══ Textauszug

Das Debut heißt „Eine Stunde“ und dauert 23 Minuten. Innerhalb einer Stunde entscheidet sich das Schicksal von einer Handvoll Menschen in einem Berliner Mietshaus. Nicht unbedingt zum Guten. In Atmosphäre und Haltung ist der Einfluss des französischen Films der Vorkriegszeit nicht zu übersehen. Vor allem der Filme Marcel Carnes, von denen man annehmen kann, dass Pewas sie gesehen hat.
Das Kreuz mit der Pünktlichkeit und der Preis den man dafür zahlt, ist ein Hauptmotiv in „Der verzauberte Tag“, den ersten langen Spielfilm, den Peter Pewas 1943 realisieren konnte: Auch hier eine Verkettung fataler Schicksale:
Die Pragmatik eines Buchhalters und die Sehnsucht einer jungen Frau nach Seelenverwandtschaft. Beides geht nicht zusammen. Am Ende von „Der verzauberte Tag“ steht die Einsamkeit. Der Film fällt in Form und Inhalt komplett aus dem Raster des NS-Films während des Krieges, einer Zeit, in der aufgekratzte Heiterkeit auf der einen, das erdenschwere Melodram auf der anderen Seite angesagt war. Peter Pewas vermittelt dagegen mit kühler Eleganz eine Atmosphäre der Indifferenz und der Lüge.
Soviel Tristesse und bedingte Hoffnungen passten Joseph Goebbels nicht ins Filmkonzept: „Der verzauberte Tag“ wurde zwar nicht ganz und gar verboten, aber „zur Überarbeitung zurück gestellt“.

════
══ Datenübersicht

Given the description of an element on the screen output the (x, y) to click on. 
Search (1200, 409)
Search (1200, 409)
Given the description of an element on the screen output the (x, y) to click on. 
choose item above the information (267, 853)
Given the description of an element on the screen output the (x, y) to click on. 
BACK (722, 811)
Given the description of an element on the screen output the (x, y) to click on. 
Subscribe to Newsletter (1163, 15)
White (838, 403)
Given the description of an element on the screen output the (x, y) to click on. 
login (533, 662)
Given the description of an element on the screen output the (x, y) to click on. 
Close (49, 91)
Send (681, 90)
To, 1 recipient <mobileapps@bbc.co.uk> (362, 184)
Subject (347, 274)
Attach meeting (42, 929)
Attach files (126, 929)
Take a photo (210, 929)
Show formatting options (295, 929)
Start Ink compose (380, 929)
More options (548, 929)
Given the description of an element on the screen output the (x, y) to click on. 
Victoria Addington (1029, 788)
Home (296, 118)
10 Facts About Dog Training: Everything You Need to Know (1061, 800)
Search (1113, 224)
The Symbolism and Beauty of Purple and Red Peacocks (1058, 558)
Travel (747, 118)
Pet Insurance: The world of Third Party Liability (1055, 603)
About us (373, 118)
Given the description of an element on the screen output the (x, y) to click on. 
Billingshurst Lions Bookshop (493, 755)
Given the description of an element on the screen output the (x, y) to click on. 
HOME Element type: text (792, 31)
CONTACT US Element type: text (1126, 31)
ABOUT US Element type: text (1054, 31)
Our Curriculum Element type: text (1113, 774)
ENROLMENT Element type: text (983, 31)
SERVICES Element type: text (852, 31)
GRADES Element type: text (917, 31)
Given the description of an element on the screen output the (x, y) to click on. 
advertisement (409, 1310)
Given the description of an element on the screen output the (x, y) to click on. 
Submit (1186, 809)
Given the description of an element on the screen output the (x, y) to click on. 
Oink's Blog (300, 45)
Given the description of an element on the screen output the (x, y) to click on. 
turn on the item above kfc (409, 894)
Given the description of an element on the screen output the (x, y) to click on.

════

#### Arbeitsauftrag:
Fassen Sie den Absatz im Text über Peter Pewas, der mit „Die Pragmatik eines Buchhalters“ beginnt, als kurze Stichpunktliste zusammen. Die wesentlichen Aussagen sollen erhalten bleiben. Die Zeilen werden hier nicht benötigt.

#### Bearbeitete Aufgabe:
- Die Pragmatik eines Buchhalters und die Sehnsucht einer jungen Frau nach Seelenverwandtschaft sind unvereinbar.
- Am Ende von „Der verzauberte Tag“ steht die Einsamkeit.
- Der Film passt in Form und Inhalt nicht zum NS-Film der Kriegszeit, in dem aufgekratzte Heiterkeit oder erdenschweres Melodram gefragt waren.
- Pewas vermittelt stattdessen mit kühler Eleganz eine Atmosphäre der Indifferenz und der Lüge.